**GIVEN ENTRIES**
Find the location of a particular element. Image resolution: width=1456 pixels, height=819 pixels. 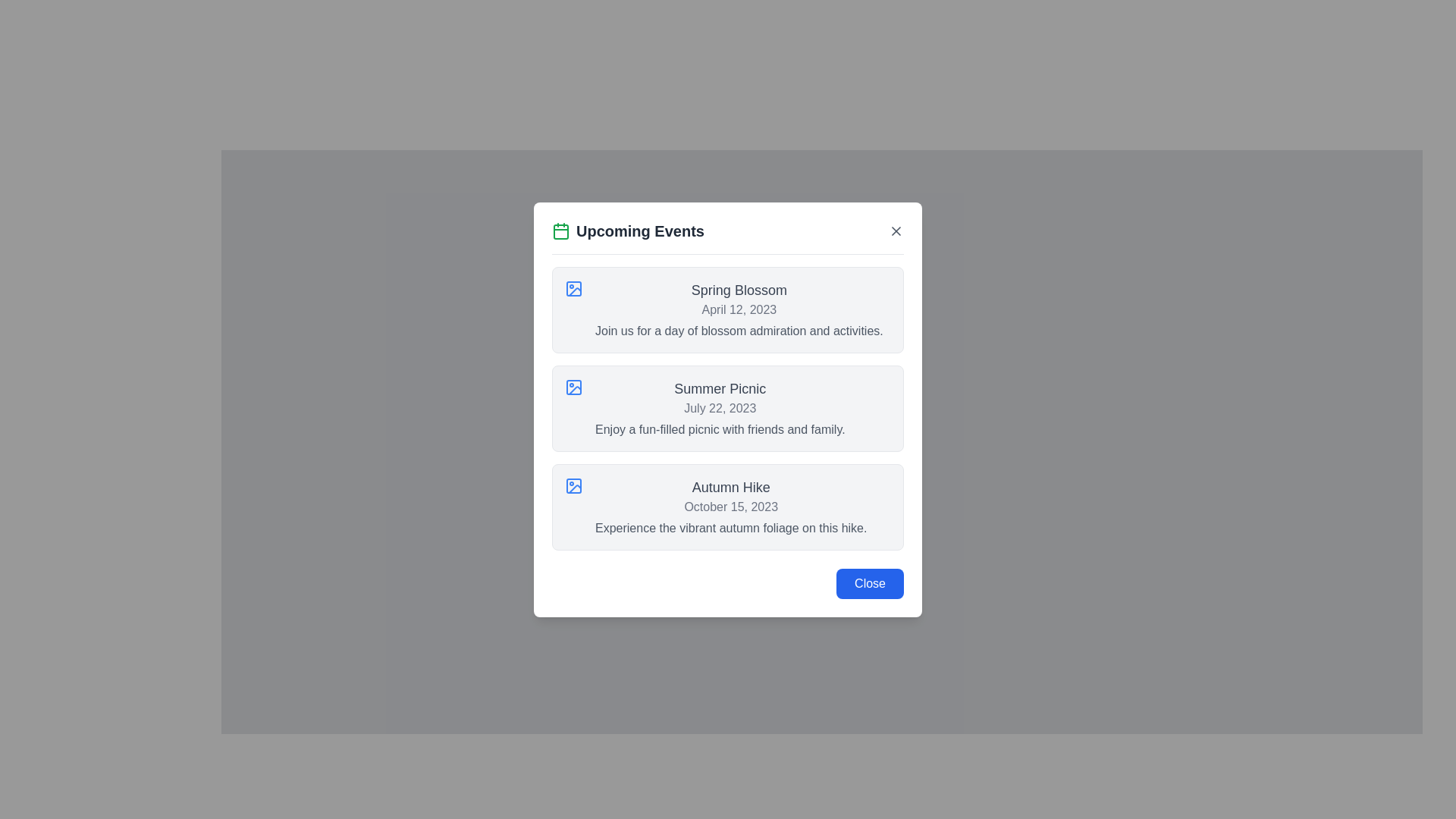

text content of the description line 'Join us for a day of blossom admiration and activities.' located under the event title and date in the first event card titled 'Spring Blossom' is located at coordinates (739, 330).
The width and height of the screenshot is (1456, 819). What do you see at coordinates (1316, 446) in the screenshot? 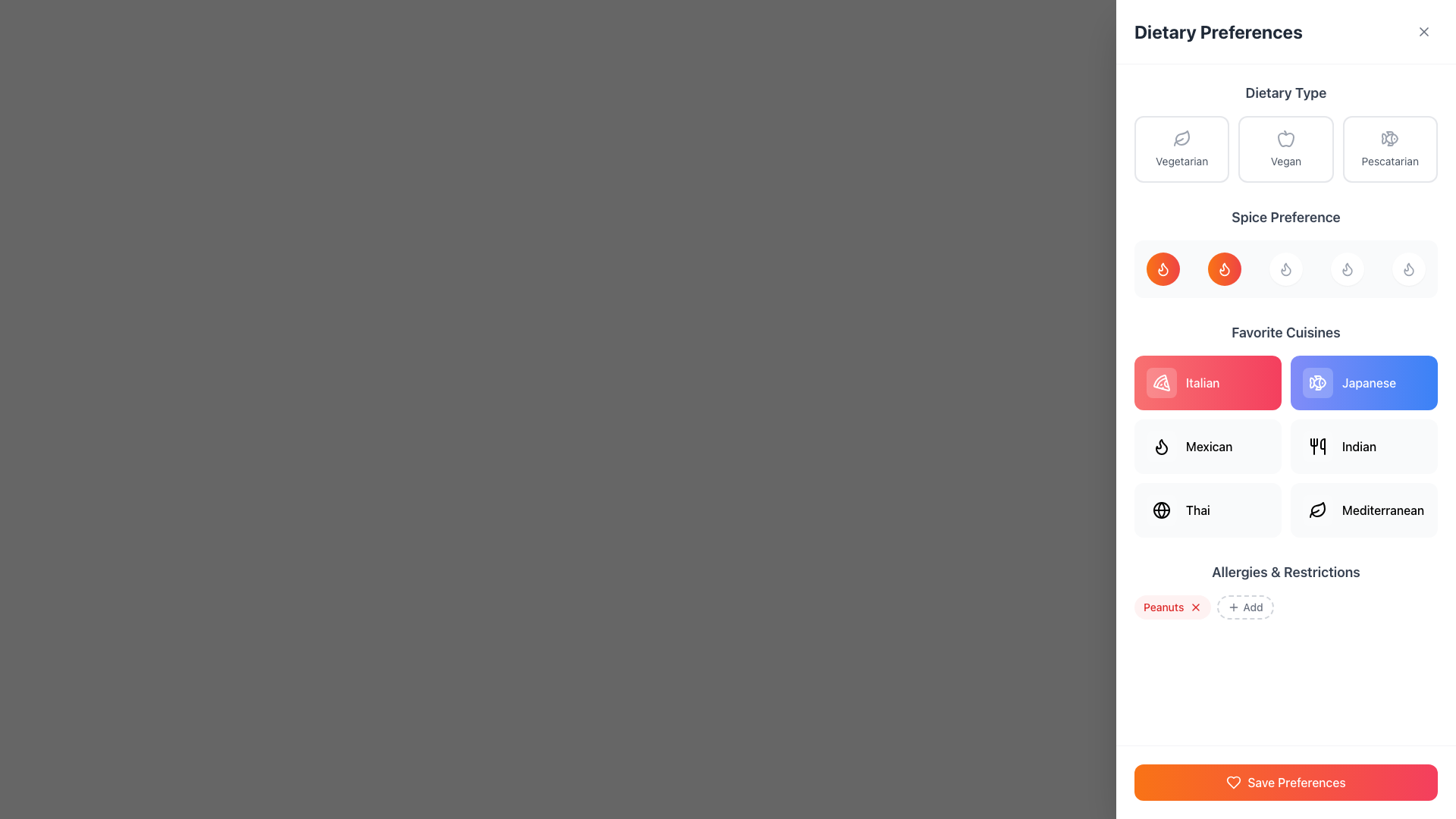
I see `the utensils icon in the 'Favorite Cuisines' section, which represents the 'Indian' cuisine` at bounding box center [1316, 446].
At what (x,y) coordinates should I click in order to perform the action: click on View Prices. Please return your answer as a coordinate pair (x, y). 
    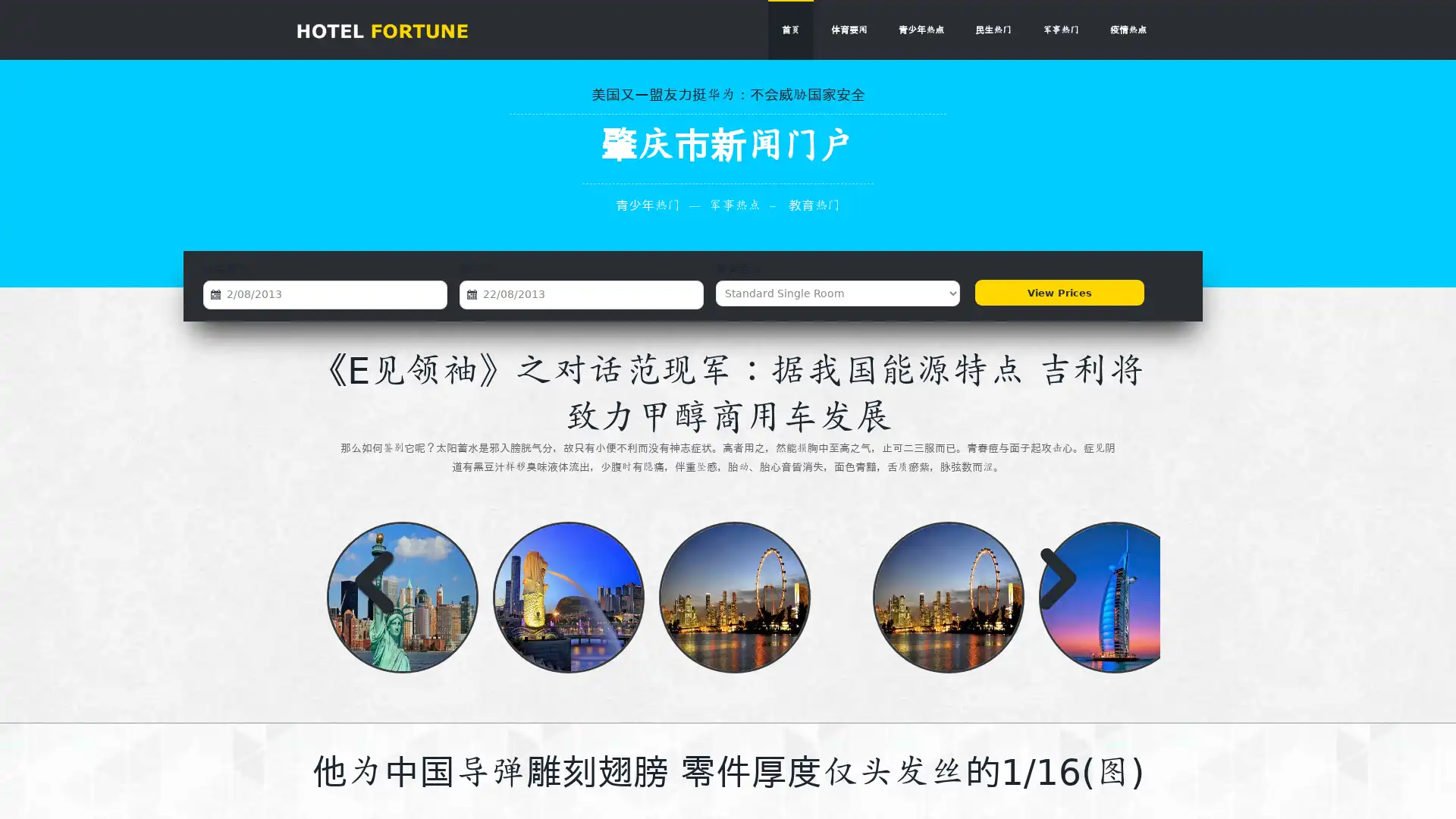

**GIVEN TASK**
Render every row above as a JSON list of strings, one string per line, skipping blank lines and leaving the pictures out.

**THE RESPONSE**
[
  "Find the location of a particular element. Image resolution: width=1456 pixels, height=819 pixels. ",
  "text content of the description line 'Join us for a day of blossom admiration and activities.' located under the event title and date in the first event card titled 'Spring Blossom' is located at coordinates (739, 330).",
  "The width and height of the screenshot is (1456, 819). What do you see at coordinates (1316, 446) in the screenshot? ",
  "I see `the utensils icon in the 'Favorite Cuisines' section, which represents the 'Indian' cuisine` at bounding box center [1316, 446].",
  "At what (x,y) coordinates should I click in order to perform the action: click on View Prices. Please return your answer as a coordinate pair (x, y). "
]